Harper's Magazine, July 2014In this month’s cover story, Kevin Baker, who last wrote for the magazine in the October 2012 issue (“Why Vote?”), crisscrosses the United States at the same time the Republican right was preparing to shut down the federal government. Starting at New York City’s Penn Station, whose previous, long-demolished iteration once represented the zenith of American industrial design, Baker travels via Amtrak from the East Coast to the West Coast and back again. For the entire nineteenth century and much of the twentieth, the railroad linked small towns across the country to the wider world. It literally embodied Ezra Pound’s famous phrase, “Transportation is civilization.” No wonder we used to value our trains and so many people took pride in riding them. Today, however, plans for improving or even maintaining the rail system are met with apathy, if not opposition. Passing through (and relishing) the American landscape, comparing notes with other travelers and railroad fanatics, Baker ponders the now-decaying industry that once provided a literal track for America’s expansion.

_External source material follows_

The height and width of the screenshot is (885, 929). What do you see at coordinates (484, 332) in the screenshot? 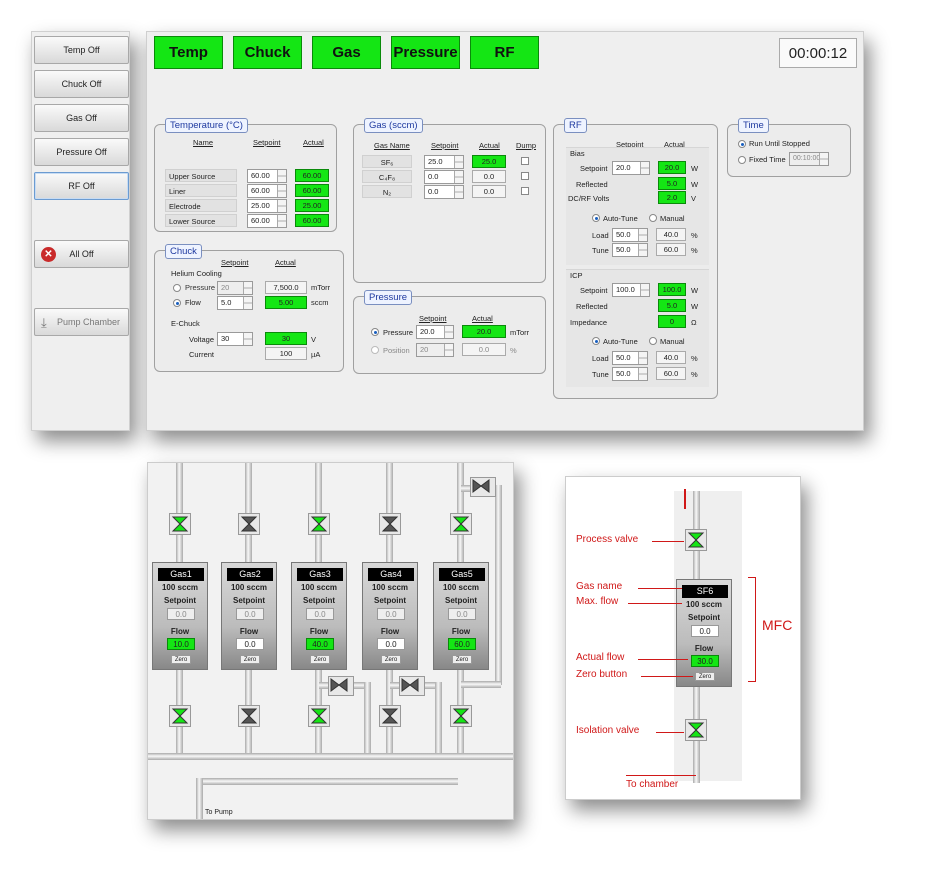
I see `pressure-actual: 20.0` at bounding box center [484, 332].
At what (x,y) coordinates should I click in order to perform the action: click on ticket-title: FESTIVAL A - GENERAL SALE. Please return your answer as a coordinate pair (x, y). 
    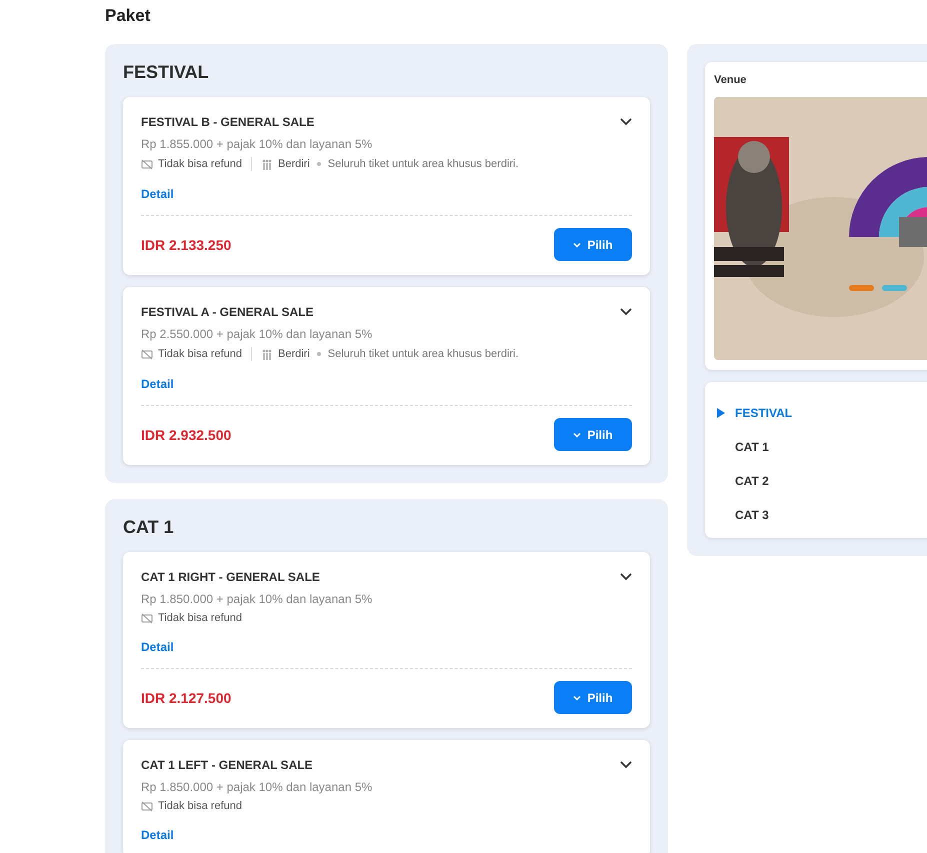
    Looking at the image, I should click on (228, 312).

President Obama has just unveiled new EPA regulations to limit the emission of greenhouses gases from the nation’s power plants, his most high-profile attempt to combat climate change since taking office. Yet his environmental record has been decidedly spotty, especially for a man who promised to halt the rising of the oceans during his acceptance speech in 2008. In “Promises, Promises,” Mark Hertsgaard examines those failures — many of them stemming from the president’s eagerness to accommodate Big Oil and other key energy-industry players — and considers Obama’s potential to redeem that record.

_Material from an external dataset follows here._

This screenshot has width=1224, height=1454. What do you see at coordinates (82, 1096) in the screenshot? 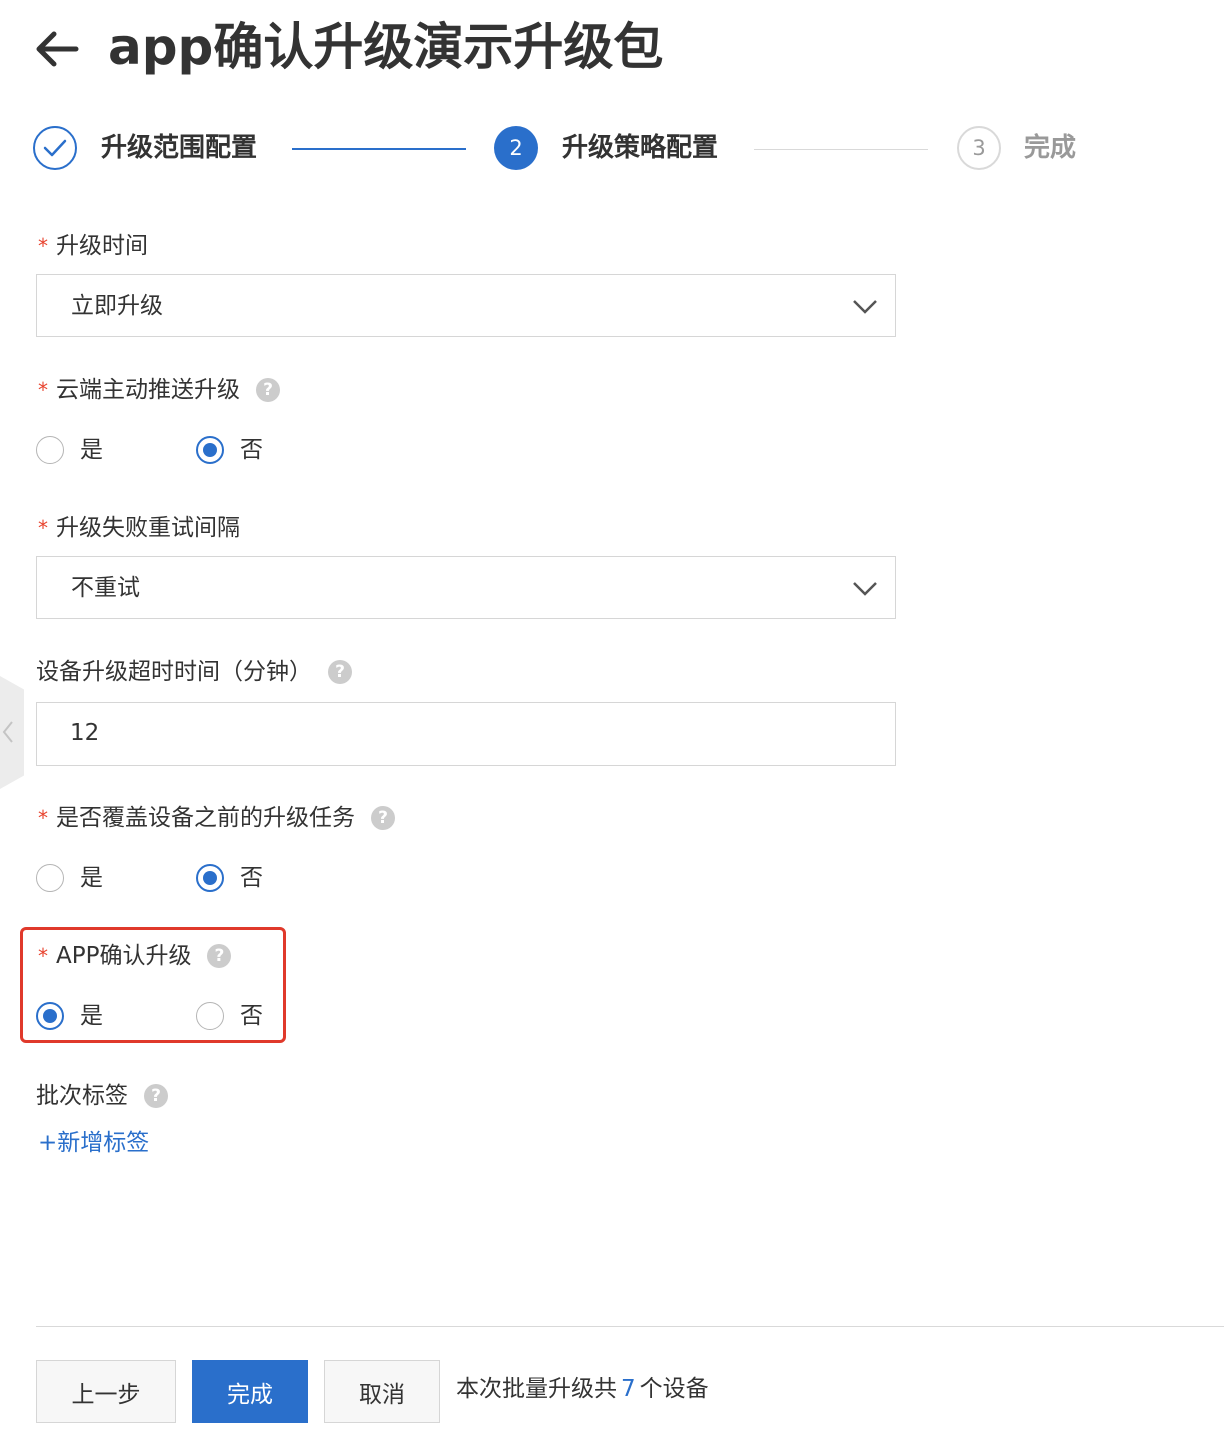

In the debate over immigration reform, few consider the possibility that recent immigrants can become dissatisfied with their choice to move here. The number of Mexican immigrants bound for the United States doubled in the 1980s and again in the 1990s; in the poverty-stricken Sierra Norte, villages nearly emptied of their young men. Yet by 2012, net migration to the United States from Mexico had dropped to zero. What has changed? Sarah Menkedick travels to the village of San Pedro Cajonos, in Oaxaca, to take part in its annual fiesta and talk to residents who have recently given up on the so-called American dream and returned to their rural hometowns.

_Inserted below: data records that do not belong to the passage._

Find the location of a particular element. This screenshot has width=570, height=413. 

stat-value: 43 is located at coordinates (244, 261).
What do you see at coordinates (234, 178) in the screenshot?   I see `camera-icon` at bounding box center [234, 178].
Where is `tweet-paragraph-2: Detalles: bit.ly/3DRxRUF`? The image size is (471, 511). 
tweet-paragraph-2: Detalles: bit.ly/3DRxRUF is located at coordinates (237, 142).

In 2013, photographer Kirsten Luce accompanied local law-enforcement officers in Texas on raids of houses where migrants are stashed by smugglers after crossing the Rio Grande. Her moving and sometimes disturbing photographs are a record of lives in limbo — and proof that El Norte retains its allure for a substantial number of people in Latin America.

While doing research for The Most Dangerous Book: The Battle for James Joyce’s Ulysses, Harvard lecturer Kevin Birmingham found, in one of Joyce’s letters, a cryptic reference to the author’s experience with an early twentieth-century drug called galyl, whose only purpose was to treat syphilis. Birmingham suspects that Joyce may have contracted the disease during one of his many visits to Dublin’s red-light district in 1904. In this month’s Annotation, he examines Joyce’s medical record and finds new evidence for the diagnosis.

In “The Man Who Stole the Nile,” Frederick Kaufman follows the trail of an Ethiopian billionaire who is planning to export tons of rice to Saudi Arabia as his countrymen go hungry. On his adventure through Ethiopia, Kaufman encounters shady businessmen and corrupt politicians and tries to get to the bottom of one man’s control of the country’s agricultural resources.

Also in this issue: New fiction by Jess Walter; Simon Kuper and Jorge Luis Borges on the beautiful game; a play by Benjamin Kunkel; Francine Prose on Karl Ove Knausgaard; and Christopher Cox on the temptations (and disappointments) of politics as a career.